▶ _Your goal_
Which of the lines below contain the string "Instruction" with matching capitalization? Report each such line in full.

▶ _Items_
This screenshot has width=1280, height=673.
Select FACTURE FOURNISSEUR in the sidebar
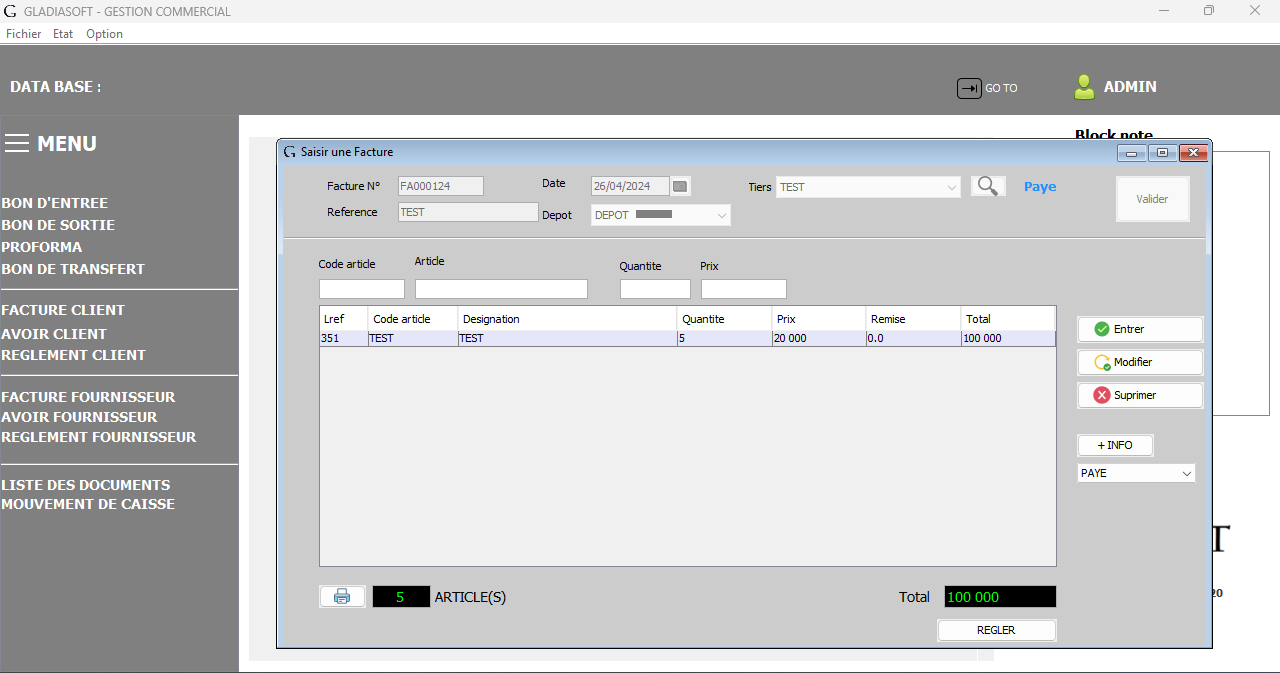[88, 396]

==

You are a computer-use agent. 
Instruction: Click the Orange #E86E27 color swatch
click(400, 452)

▶ _Solution for this exercise_
Instruction: Click the Orange #E86E27 color swatch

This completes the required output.